**EXERCISE DETAILS:**
Will you give every entry again exactly as it stands?

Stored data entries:

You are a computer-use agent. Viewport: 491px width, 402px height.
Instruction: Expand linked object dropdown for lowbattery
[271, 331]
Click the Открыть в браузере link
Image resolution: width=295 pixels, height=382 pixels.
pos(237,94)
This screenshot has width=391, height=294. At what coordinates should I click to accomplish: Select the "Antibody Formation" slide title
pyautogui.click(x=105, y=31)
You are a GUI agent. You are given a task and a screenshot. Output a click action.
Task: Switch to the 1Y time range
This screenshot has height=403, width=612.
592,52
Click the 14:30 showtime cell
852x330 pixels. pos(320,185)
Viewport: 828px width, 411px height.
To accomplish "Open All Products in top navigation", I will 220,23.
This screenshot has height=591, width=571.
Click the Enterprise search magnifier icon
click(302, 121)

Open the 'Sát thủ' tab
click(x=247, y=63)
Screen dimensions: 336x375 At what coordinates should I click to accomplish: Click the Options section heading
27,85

**EXERCISE RESULT:**
You are a computer-use agent. Viewport: 491px width, 402px height.
Instruction: Expand linked object dropdown for lowbattery
[271, 331]
Click the Открыть в браузере link
Image resolution: width=295 pixels, height=382 pixels.
pos(237,94)
This screenshot has width=391, height=294. At what coordinates should I click to accomplish: Select the "Antibody Formation" slide title
pyautogui.click(x=105, y=31)
You are a GUI agent. You are given a task and a screenshot. Output a click action.
Task: Switch to the 1Y time range
This screenshot has height=403, width=612.
592,52
Click the 14:30 showtime cell
852x330 pixels. pos(320,185)
Viewport: 828px width, 411px height.
To accomplish "Open All Products in top navigation", I will 220,23.
This screenshot has height=591, width=571.
Click the Enterprise search magnifier icon
click(302, 121)

Open the 'Sát thủ' tab
click(x=247, y=63)
Screen dimensions: 336x375 At what coordinates should I click to accomplish: Click the Options section heading
27,85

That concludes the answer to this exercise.